►

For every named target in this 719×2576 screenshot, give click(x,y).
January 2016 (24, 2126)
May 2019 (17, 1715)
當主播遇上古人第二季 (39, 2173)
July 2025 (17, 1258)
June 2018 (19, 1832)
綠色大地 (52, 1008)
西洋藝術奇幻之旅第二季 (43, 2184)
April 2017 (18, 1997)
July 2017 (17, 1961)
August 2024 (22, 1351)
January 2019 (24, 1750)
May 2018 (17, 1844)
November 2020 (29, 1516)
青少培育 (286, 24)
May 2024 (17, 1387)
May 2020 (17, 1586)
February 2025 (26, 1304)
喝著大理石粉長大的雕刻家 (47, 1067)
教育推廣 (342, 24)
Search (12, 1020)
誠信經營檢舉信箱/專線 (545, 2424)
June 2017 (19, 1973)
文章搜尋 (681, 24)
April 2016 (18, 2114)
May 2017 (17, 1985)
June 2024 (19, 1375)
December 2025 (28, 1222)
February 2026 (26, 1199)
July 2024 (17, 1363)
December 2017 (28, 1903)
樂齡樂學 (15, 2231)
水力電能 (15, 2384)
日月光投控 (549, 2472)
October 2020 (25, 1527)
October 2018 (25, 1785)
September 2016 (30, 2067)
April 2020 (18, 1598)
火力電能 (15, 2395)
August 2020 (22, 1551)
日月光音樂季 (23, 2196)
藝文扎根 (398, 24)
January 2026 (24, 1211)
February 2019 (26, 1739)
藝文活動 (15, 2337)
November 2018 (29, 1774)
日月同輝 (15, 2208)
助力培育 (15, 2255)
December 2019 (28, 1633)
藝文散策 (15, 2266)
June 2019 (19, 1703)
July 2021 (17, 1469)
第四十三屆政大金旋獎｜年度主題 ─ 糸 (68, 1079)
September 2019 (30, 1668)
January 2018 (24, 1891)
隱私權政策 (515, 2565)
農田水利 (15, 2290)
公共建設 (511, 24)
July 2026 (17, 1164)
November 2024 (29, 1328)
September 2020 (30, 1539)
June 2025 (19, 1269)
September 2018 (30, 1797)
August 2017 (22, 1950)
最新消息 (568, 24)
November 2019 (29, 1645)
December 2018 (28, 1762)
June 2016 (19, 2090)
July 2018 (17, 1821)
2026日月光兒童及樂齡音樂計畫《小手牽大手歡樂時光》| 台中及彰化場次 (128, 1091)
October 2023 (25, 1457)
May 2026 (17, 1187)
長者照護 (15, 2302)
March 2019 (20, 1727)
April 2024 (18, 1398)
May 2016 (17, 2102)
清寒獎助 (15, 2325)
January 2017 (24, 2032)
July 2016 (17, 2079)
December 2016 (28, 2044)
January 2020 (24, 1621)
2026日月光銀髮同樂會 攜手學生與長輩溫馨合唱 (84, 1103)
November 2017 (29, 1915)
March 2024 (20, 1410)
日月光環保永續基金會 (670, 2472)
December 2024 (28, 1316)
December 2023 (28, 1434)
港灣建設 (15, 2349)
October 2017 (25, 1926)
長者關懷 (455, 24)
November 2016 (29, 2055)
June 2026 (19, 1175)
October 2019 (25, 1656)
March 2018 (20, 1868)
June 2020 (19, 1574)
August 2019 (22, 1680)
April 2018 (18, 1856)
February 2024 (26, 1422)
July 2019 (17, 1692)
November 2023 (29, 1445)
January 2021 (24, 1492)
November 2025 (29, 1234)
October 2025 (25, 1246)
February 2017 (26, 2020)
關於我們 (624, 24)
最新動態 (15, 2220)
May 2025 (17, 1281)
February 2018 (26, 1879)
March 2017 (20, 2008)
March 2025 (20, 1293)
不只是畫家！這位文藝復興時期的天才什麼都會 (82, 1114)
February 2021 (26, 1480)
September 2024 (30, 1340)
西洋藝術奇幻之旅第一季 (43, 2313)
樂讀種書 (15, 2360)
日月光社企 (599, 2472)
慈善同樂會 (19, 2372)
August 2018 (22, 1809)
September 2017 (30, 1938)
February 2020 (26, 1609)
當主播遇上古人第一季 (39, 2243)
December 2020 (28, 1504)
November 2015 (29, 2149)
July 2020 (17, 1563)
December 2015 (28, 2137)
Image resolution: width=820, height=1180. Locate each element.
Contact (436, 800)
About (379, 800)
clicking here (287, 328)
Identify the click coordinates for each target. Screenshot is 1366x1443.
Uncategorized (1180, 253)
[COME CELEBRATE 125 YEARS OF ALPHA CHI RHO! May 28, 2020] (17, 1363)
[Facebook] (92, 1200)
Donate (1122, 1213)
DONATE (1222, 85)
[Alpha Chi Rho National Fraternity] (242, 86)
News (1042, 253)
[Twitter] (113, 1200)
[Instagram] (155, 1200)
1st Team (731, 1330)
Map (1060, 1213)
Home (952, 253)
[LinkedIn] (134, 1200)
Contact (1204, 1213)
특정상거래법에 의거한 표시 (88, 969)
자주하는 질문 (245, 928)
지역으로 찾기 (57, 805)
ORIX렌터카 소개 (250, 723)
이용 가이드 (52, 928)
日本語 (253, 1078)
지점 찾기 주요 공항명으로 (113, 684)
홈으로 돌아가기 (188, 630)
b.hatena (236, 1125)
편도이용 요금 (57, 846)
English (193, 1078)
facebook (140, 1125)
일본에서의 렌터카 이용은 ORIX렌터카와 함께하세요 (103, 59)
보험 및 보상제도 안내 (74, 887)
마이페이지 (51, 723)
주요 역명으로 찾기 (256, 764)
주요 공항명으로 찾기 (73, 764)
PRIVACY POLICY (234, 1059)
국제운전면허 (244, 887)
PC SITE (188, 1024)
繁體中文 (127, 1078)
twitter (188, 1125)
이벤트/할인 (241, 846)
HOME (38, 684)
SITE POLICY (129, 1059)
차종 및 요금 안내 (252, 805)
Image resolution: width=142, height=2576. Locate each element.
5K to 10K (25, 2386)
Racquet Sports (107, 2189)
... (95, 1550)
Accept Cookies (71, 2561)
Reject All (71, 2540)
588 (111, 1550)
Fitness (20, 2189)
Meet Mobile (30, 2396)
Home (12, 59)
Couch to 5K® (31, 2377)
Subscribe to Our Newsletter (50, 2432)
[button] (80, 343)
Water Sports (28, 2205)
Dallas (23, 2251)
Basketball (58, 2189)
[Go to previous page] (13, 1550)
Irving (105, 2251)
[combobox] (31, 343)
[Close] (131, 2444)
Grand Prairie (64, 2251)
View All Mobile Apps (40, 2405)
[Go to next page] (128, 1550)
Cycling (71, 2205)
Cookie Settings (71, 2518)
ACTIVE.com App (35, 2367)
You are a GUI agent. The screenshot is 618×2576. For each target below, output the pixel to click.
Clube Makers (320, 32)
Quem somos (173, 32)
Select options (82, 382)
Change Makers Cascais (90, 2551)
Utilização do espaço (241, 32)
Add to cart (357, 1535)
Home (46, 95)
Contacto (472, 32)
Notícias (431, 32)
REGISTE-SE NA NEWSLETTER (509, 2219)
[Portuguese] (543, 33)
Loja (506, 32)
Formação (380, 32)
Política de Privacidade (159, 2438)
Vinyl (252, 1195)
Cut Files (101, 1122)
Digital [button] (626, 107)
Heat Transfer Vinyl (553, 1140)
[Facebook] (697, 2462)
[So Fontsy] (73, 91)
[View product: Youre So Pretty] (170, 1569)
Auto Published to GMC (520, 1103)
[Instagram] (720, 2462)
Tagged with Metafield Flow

◄

Go through the listing above, and whenever a line holds the word "July", copy it.

__FINISHED EXERCISE__.
July 2025 (17, 1258)
July 2017 (17, 1961)
July 2024 (17, 1363)
July 2021 (17, 1469)
July 2026 (17, 1164)
July 2018 (17, 1821)
July 2016 (17, 2079)
July 2019 (17, 1692)
July 2020 (17, 1563)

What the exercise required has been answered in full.